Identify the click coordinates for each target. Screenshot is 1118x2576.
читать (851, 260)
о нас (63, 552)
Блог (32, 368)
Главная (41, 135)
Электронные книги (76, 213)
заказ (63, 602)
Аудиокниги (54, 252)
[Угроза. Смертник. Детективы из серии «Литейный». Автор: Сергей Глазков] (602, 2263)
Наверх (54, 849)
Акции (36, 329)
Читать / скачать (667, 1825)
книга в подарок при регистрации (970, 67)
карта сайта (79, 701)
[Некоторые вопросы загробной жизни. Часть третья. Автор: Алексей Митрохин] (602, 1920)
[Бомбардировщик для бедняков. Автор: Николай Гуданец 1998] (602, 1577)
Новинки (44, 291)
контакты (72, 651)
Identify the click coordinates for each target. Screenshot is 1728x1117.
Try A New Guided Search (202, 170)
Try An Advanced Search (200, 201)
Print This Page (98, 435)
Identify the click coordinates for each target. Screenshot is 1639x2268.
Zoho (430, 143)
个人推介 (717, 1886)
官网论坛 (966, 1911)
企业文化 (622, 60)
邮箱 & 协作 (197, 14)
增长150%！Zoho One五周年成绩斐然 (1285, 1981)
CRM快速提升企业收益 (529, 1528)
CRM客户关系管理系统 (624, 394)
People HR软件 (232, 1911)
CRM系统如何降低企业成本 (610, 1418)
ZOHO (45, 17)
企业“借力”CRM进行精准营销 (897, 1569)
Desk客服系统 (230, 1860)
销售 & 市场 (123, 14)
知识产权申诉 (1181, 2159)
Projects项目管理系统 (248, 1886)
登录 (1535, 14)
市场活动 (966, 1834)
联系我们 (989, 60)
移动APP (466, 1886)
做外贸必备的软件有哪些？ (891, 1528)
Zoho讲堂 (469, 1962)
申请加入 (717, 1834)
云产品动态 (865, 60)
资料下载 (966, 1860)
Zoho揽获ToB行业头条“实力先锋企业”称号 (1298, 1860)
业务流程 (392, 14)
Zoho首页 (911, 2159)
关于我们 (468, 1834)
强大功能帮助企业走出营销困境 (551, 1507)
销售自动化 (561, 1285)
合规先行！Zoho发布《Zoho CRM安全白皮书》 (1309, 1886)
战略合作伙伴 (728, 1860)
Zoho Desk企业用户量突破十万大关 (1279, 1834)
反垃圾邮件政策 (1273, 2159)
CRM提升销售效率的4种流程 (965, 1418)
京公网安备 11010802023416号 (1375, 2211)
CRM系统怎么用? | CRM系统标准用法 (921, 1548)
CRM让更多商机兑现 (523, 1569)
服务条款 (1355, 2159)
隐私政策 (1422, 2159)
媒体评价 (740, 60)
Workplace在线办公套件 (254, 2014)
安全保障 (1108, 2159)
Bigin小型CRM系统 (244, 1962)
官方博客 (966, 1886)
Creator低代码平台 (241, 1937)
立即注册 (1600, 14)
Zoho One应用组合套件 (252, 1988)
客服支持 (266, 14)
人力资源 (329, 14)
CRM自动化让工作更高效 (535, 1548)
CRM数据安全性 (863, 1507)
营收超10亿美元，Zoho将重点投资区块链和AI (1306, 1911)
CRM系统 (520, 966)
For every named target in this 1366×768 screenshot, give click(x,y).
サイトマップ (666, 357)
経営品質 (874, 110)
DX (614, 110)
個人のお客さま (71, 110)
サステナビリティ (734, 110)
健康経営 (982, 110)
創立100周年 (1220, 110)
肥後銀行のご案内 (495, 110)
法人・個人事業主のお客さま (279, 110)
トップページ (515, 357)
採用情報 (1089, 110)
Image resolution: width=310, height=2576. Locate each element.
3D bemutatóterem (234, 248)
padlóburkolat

· · ·

What is needed :: Reproduce the entries exactly, starting at their first line and stopping after the line with "Новинки (44, 291)".

Solution below ::
Identify the click coordinates for each target. Screenshot is 1118x2576.
читать (851, 260)
о нас (63, 552)
Блог (32, 368)
Главная (41, 135)
Электронные книги (76, 213)
заказ (63, 602)
Аудиокниги (54, 252)
[Угроза. Смертник. Детективы из серии «Литейный». Автор: Сергей Глазков] (602, 2263)
Наверх (54, 849)
Акции (36, 329)
Читать / скачать (667, 1825)
книга в подарок при регистрации (970, 67)
карта сайта (79, 701)
[Некоторые вопросы загробной жизни. Часть третья. Автор: Алексей Митрохин] (602, 1920)
[Бомбардировщик для бедняков. Автор: Николай Гуданец 1998] (602, 1577)
Новинки (44, 291)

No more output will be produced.